1.  Do you think the HIT type training has any value to a functional athlete?  
2.  Has anything like that informed or influenced your programming?
3.  Do you have any reading recommendations for me on this or fitness in general? 


1. Sure – it if gets a person stronger or for LE guys, adds mass. I’m not a believer in just one approach, however. One thing I learned long ago when it comes to training is “everything works, nothing works forever.” I’ve also learned to be skeptical of advocates pushing one method over all others. My programming theory continues to evolve as we learn, read, and test.
2. Not HIT. Joe Kenn really influenced my TLU strength session design and the idea of training the entire body, each strength session, but modulating intensity. I’ve also developed other strength design theories, but Kenn’s general approach I found works really well for functional athletes who have a wide array of fitness demands including work capacity, endurance, stamina, etc. I’m not sure TLU is best to build pure strength, but I keep coming back to it for the athletes I work with where relatively modest relative strength (our strength standards) is enough.
3. Here’s a start for Reading:

Pat O’Shea, “Quantum Strength & Fitness”

Robert dos Remedios, “Power Training”

“Foundation Training”

Eric Cressey, “Maximum Strength”

“The Ultimate Offseason Training Manual”

Rippetoe and Kilgore, “Practical Programing for Strength Training”

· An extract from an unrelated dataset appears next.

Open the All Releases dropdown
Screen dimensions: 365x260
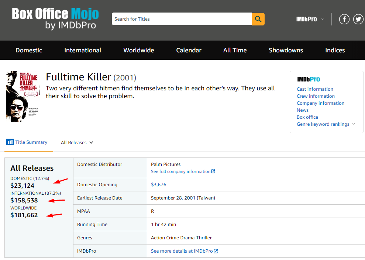click(77, 143)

Joe Kenn, “The Coach’s Strength Training Playbook”

Mike Boyle, “Advances in Functional Training”

Mark Vertegen, “Core Performance”

Gray Cook – “Functional Movement”

Vern Gambetta, “Athletic Development: Art and Science of Functional Sports Conditioning”

Zatsiorski and Kraemer, “Science and Practice of Strength Training”

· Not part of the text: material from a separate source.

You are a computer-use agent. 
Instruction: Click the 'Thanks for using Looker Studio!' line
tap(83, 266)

LTC Grossman, “On Killing,” “On Combat”

Greg Shepard, “Bigger Faster Stronger”

Greg McMillan, “You, Only Faster”

Joel Friel, “Total Heart Rate Training”


I’ve been running for almost 40 years…not regularly but almost. I did the Ottawa half-marathon in 1h38 minutes in spring  2014 (at 40 years old I did the North-Conway NH half marathon in 1h 21minutes…but that was almost 20 years). I also do some race competition in ski-mo since 2 years.
I always been doing some rock climbing and ice climbing (Mt Washington, NH; Lake Willougby, VT); and other places.  Four weeks ago I went with a friend at Gothic Mountain in Adirondack. We did the approach with our skis, did the climbing and down with our skis (9hours). I had 40 pounds on my back …I Know it is way too much…but anyway… we had a nice day!
I definitely like to improve my strength. I’ve been reading the articles you post on your Website…I like to do everything…We follow almost the same cycle:
  1. Spring…finish skiing (like Tuckerman Ravine in Mt Washington) begin MTB and rock climbing
  2. Summer: rock climbing, cycling and sea kayak
  3. Fall: cross-country races, start training for skimo races, and ice climbing…
  4. Winter: doing ice climbing, skimo Races and cross-country skiing
I have access to a Rock Climbing Gym and I have a lot of gym apparel at home.
I have the privilege to have some friends who are really good alpinist. They are willing to eventually bring me in 2 or 3 years in the Bugaboos for rock climbing and eventually to a place like Denali…and I definitely like to improve my strength.
I’ve read your article on « Lessons learned programming fitness for mountain guides» and it really inspires me. I know that I needs to work on my Quads they were burning when I was at Gothic) and also on my hamstrings (for balance) and my core and my upper strength.
I would like to invest in your program in Mountain Athlete. Do you suggest me the Athlete Subscription Package or should I bought some specific programs and adjust them depending of the season, like the Alpine Rock Climbing training program or one of your AMGA training plan?
I definitely want to focus on your Mountain Athlete.
Note: Ice climbing grade: lead 3, follow 4 and a little bit in 5; rock climbing lead 5,7 in trad and follow 5,9.

 P.S. Sorry for my English. Leaving in Quebec, I speak mostly French.


You’re a badass!
I’d recommend you start our stuff with the Alpine Rock Climbing Training Program (http://strongswiftdurable.com/shop/alpine-rock-climb-training-program/)
If you do the plan, use 15# dumbbells for the Quadzilla Complexes.